> Your task: Reproduce the data beginning with the line that contains "Where should I" and continuing through the end of the data, swapping "Millimeters" for "Inches" and leaving all else unchanged. Omit the pictures from the reproduced lines.

** Begin **

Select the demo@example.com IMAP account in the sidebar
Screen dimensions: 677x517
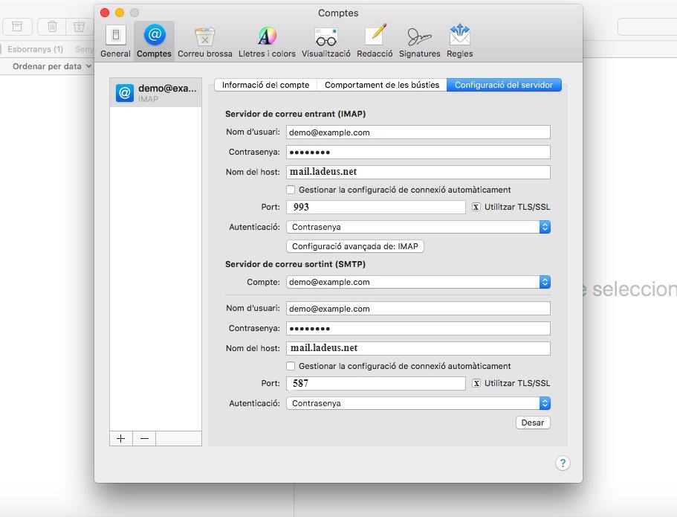[156, 93]
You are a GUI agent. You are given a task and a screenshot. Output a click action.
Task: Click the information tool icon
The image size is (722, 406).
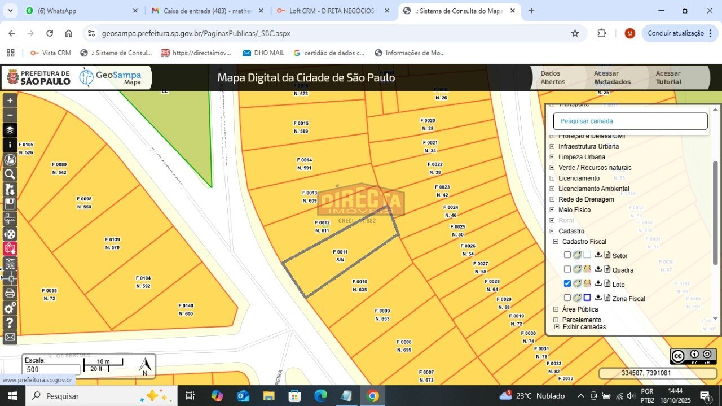[x=10, y=145]
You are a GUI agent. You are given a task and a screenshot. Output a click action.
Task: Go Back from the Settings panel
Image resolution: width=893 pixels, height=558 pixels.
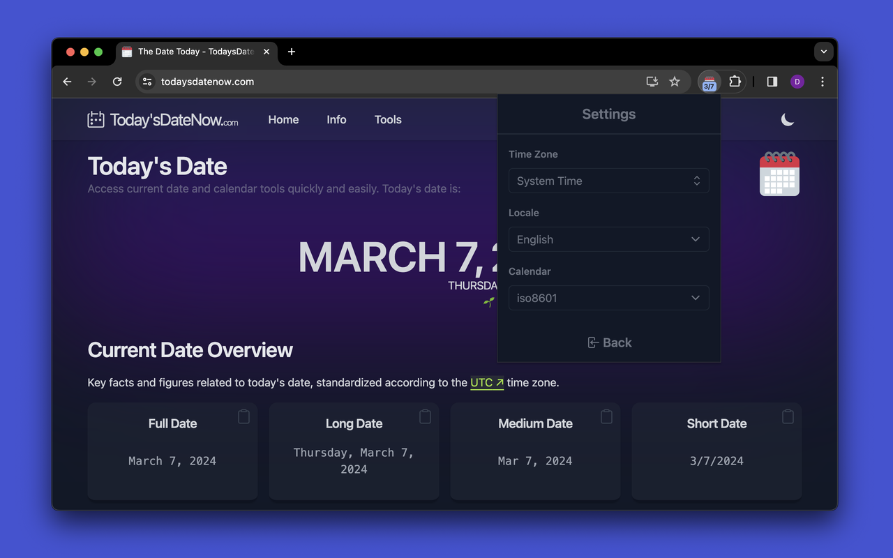pyautogui.click(x=609, y=342)
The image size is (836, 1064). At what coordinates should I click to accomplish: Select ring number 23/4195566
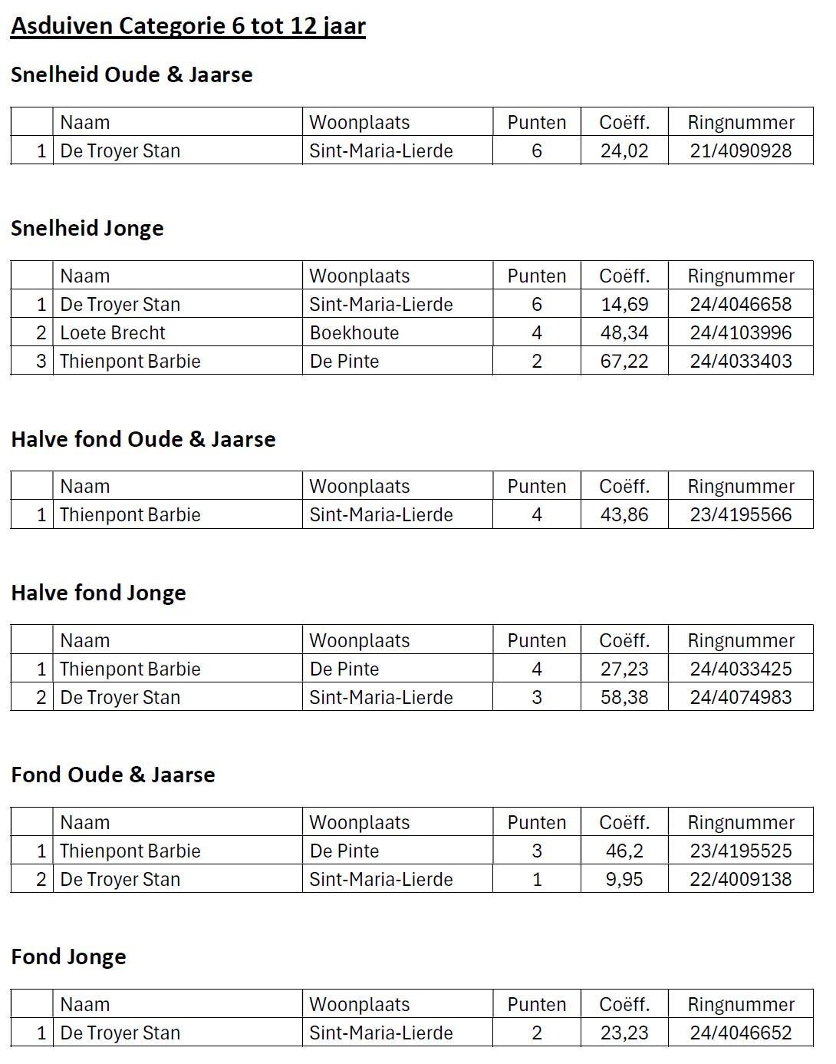[740, 514]
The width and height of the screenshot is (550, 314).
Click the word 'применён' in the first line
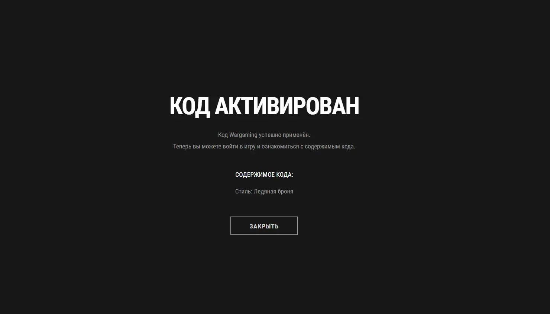pyautogui.click(x=296, y=135)
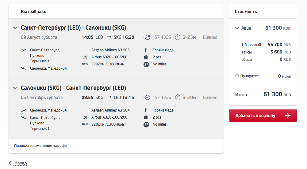Click the airline logo beside S7 4325

pyautogui.click(x=147, y=37)
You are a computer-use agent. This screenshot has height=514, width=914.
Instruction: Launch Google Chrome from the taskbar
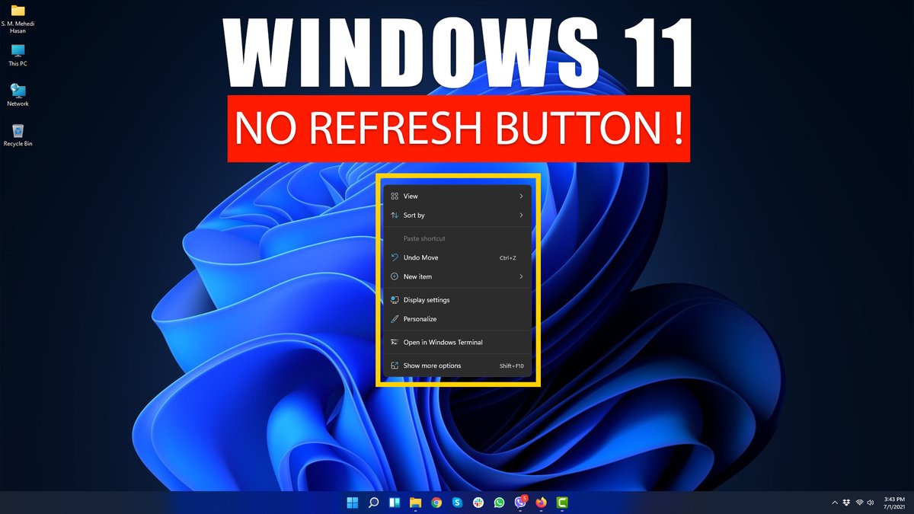coord(435,503)
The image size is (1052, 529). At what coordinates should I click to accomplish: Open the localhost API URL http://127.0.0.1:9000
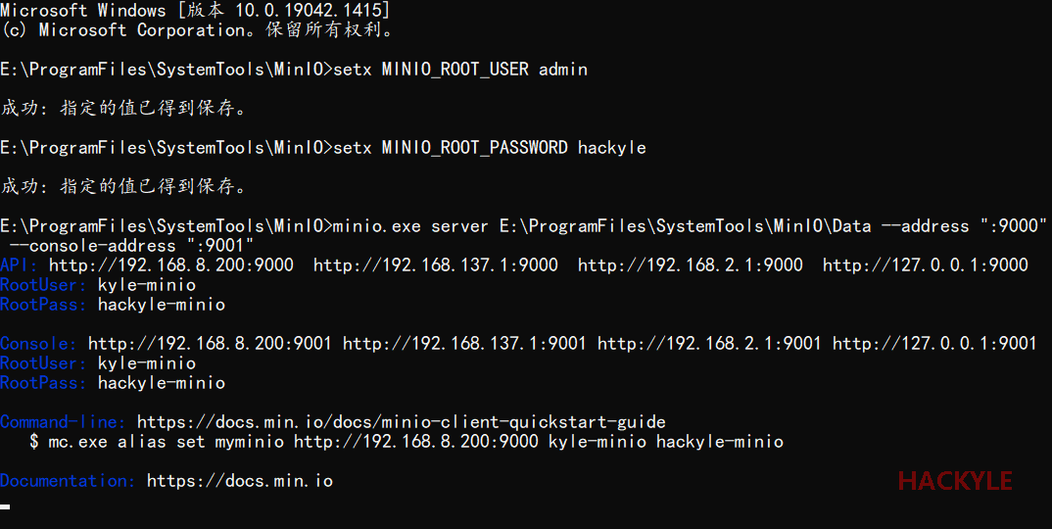click(x=926, y=265)
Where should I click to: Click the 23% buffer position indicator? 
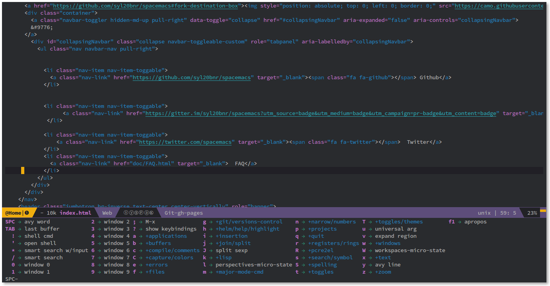point(532,212)
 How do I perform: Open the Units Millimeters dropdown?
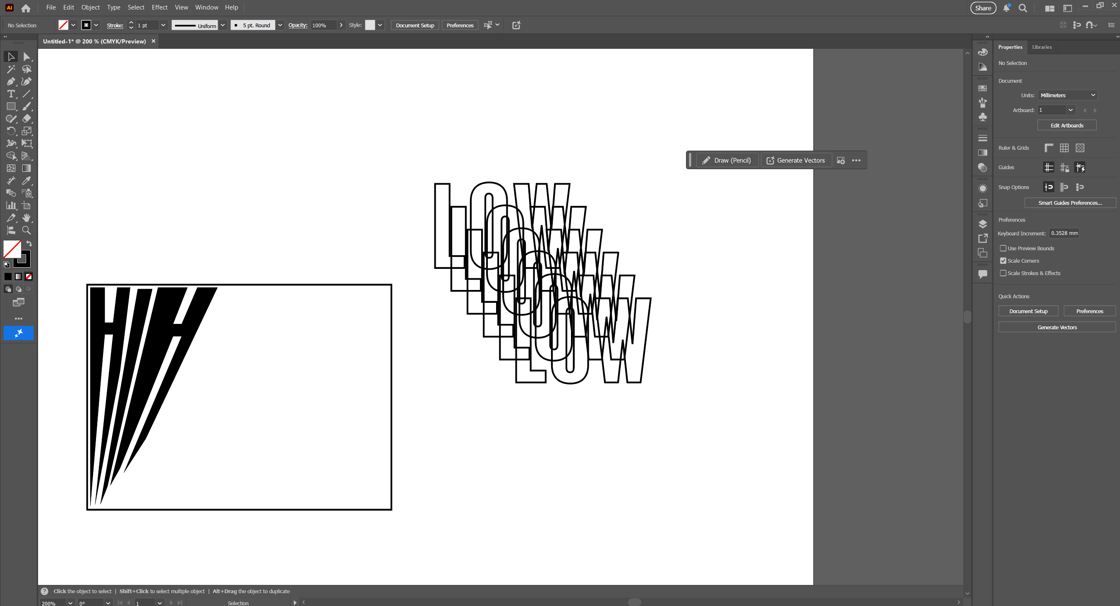pos(1067,95)
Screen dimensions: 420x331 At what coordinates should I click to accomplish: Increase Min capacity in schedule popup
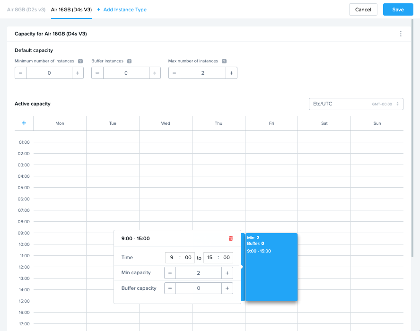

** End **

> The answer:
Where should I click to: Click the 23% buffer position indicator? 
point(532,212)
 How do I perform: Open the Units Inches dropdown?
pos(1067,95)
Screen dimensions: 420x331 At what coordinates should I click to accomplish: Increase Min capacity in schedule popup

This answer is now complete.